Katie Grover 3rd hour
“The Danger of a
Single Story”
1.
Chimamanda family’s was a family from Nigeria.
Chimamanda learned to read at 4, and write at 7. She was a very fast
learner. She had never been outside of Nigeria to
experience the real world around her. She would read English and British books
and sometimes even write her own. Since
she only read English books she was convinces that she could not relate to
them, also that the books had to have foreign in it. She had a dad who was a professor and a mom
who was an administrator. When she turned 8 they got a new house boy and all
she knew about him was that he had a very poor family. They would send food and
clothes to him. Chimamanda’s family was a very caring family.
3.
The media can change things and change it to a different
side of view to make it sound all different. The media changed the “single story” so everyone
who read it and would read it a different way and pass it on to other people. They
would spread the word of the side of view they read the text. Then everyone interpreted
the story a different way from different perspectives.

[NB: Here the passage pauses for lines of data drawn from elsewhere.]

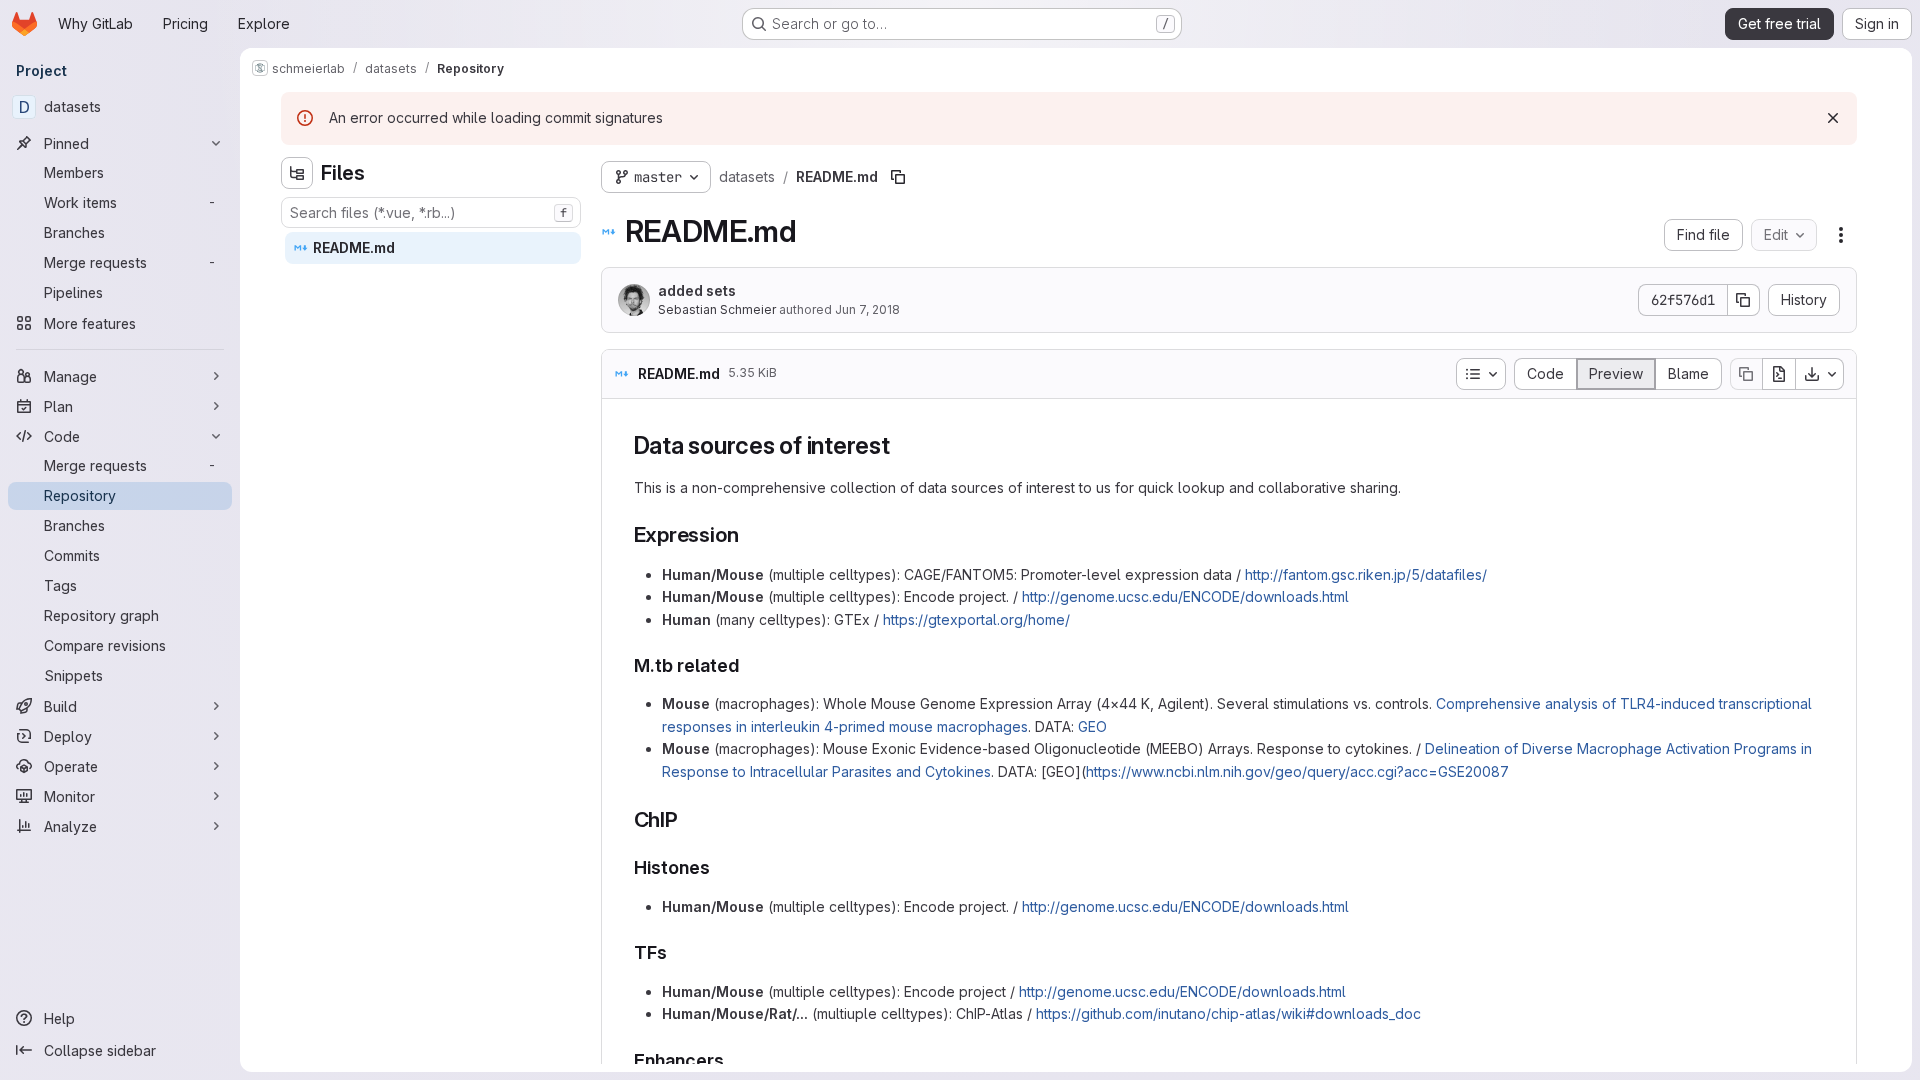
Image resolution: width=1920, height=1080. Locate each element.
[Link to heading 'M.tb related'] (749, 665)
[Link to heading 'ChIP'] (689, 819)
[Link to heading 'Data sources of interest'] (903, 445)
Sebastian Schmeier (717, 309)
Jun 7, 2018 (867, 309)
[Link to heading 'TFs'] (677, 952)
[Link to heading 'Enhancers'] (734, 1060)
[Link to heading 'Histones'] (720, 867)
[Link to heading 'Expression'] (749, 534)
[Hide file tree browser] (297, 173)
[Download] (1820, 374)
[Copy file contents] (1746, 374)
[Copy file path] (898, 177)
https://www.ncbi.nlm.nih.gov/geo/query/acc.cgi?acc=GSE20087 (1297, 771)
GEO (1092, 726)
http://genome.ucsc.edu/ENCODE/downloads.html (1185, 596)
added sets (697, 290)
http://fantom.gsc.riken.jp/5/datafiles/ (1366, 574)
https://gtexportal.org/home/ (976, 619)
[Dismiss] (1833, 118)
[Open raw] (1779, 374)
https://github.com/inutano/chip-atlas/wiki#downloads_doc (1228, 1013)
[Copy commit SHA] (1744, 300)
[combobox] (431, 212)
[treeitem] (433, 248)
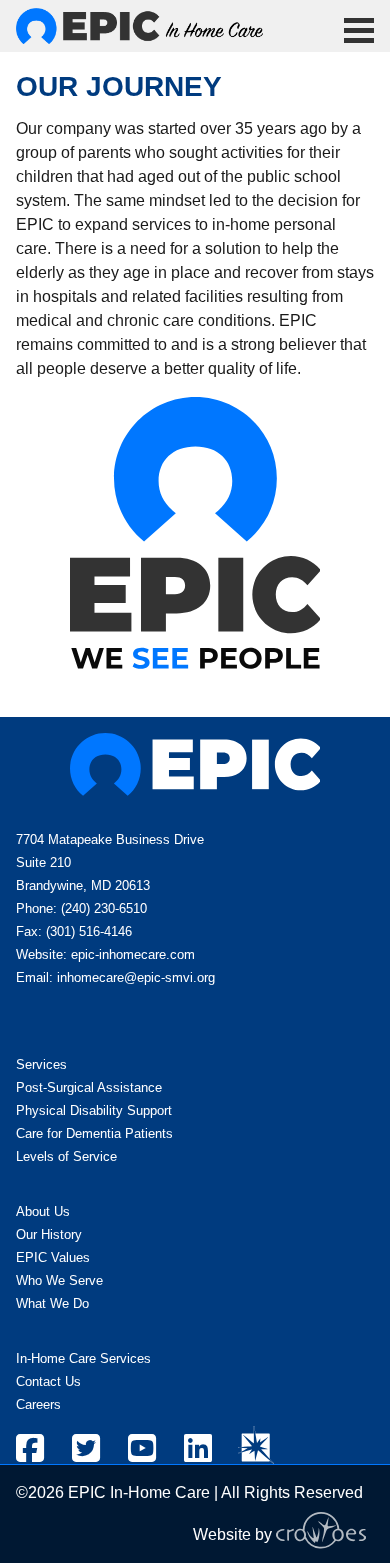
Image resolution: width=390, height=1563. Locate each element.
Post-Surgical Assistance (89, 1087)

6. The dangers of a “single story” perspective
is that people interpret stories their own way and change them when they tell
them to other people. Then we will never
know the whole story and never can know what fully happened.
A quote response:
I agree with the quote “The single
story created stereotypes and the problem with stereotypes is not that they are
untrue, but they are incomplete. They make one story become the only story”. I can relate to this because I have gotten
told a story and favorite a side but when I go to tell others I say it on the
side I favor, I change the story to make the persons side I am on look and
sound good. People have done this with many stories especially in the past. Another example of this is that before
starting the Africa unit I didn’t know much about Africa except that they are a
poor continent. Now after studying lots
of the countries I have learned more that not every country is a poor as people
make it sound. People change the stories to favor sides and make people sound
good. Sometimes we will never know the
whole story.
I agree with number three. The media could do more to prevent single-stories.